:: TO DO ::
I'd like the entries reproduced exactly, with all pictures omitted.

:: MATERIAL PROVIDED ::
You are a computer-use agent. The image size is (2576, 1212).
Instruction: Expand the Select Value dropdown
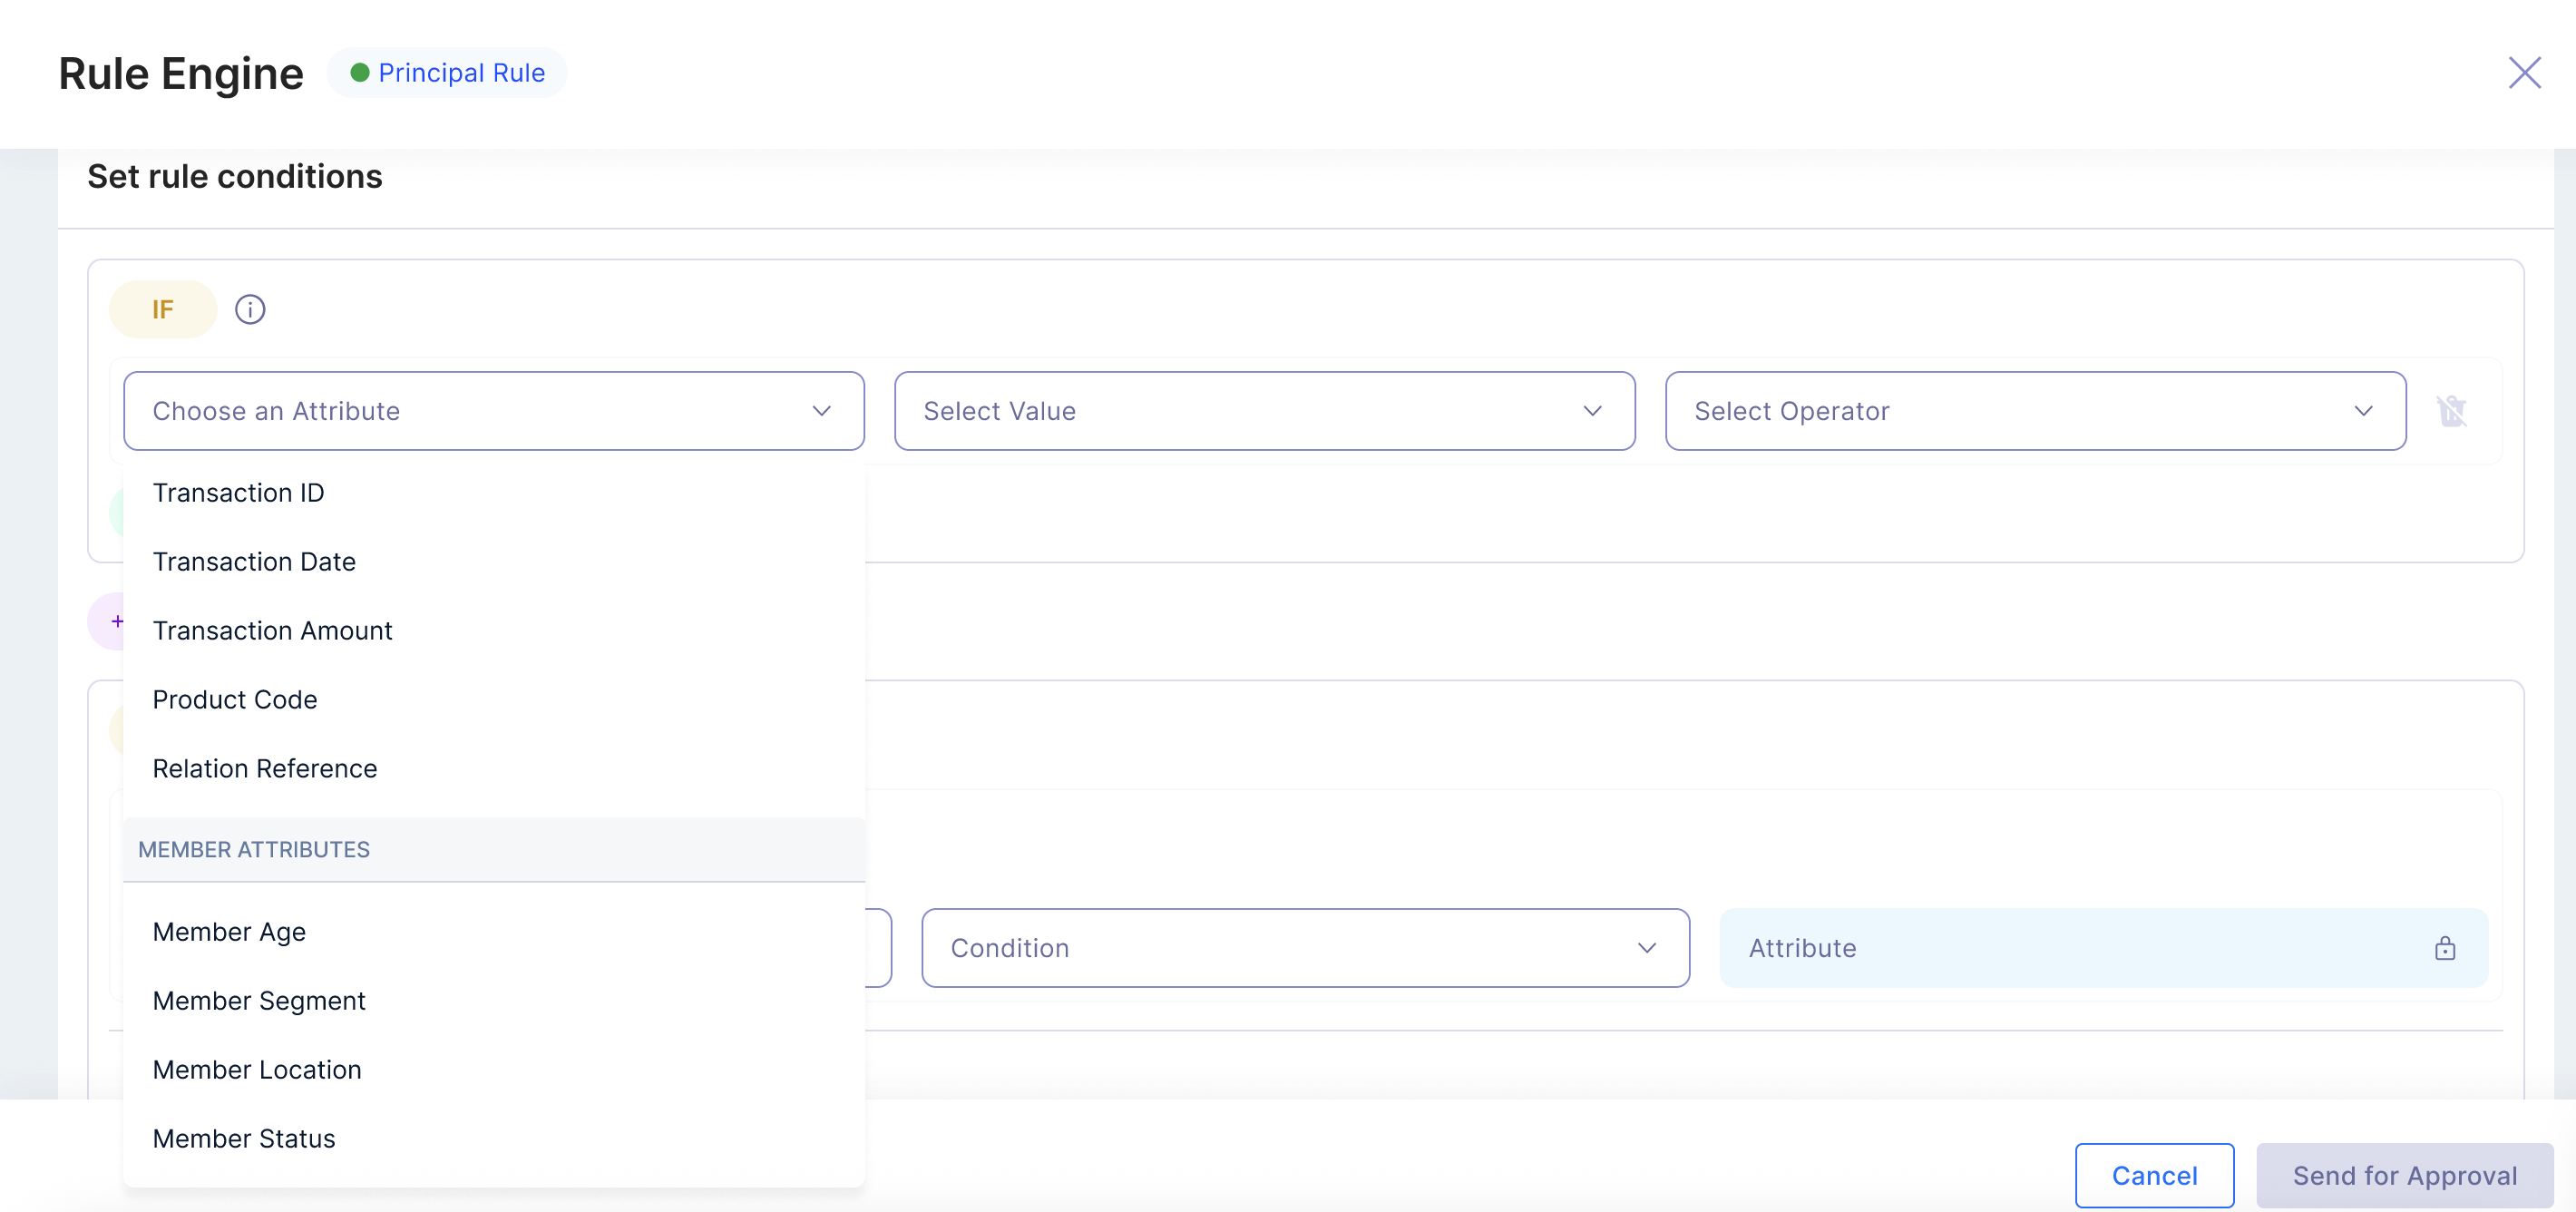(1264, 411)
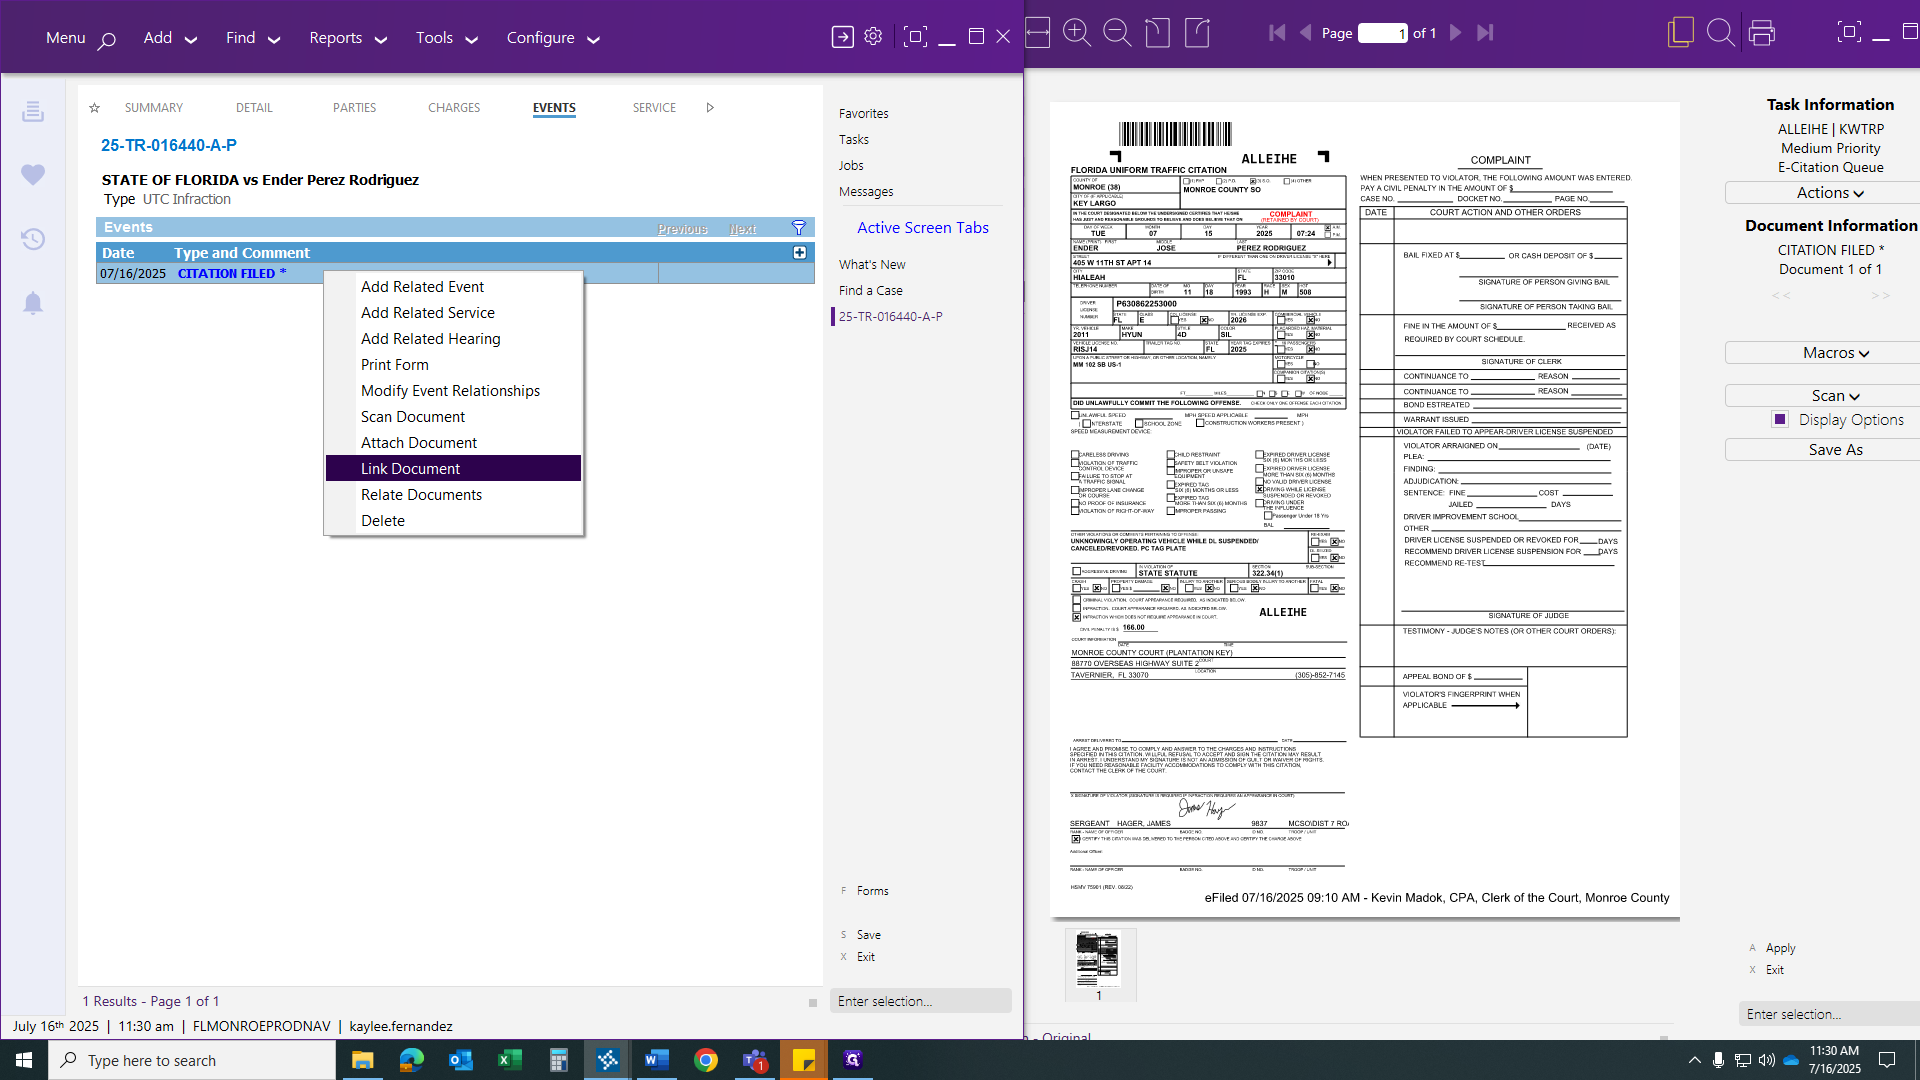Open the Scan dropdown
This screenshot has width=1920, height=1080.
pyautogui.click(x=1835, y=396)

:: RESPONSE TO THIS TASK ::
You are a computer-use agent. The image size is (2576, 1212).
Instruction: Expand the Select Value dropdown
(1264, 411)
Open the Scan dropdown
This screenshot has width=1920, height=1080.
pyautogui.click(x=1835, y=396)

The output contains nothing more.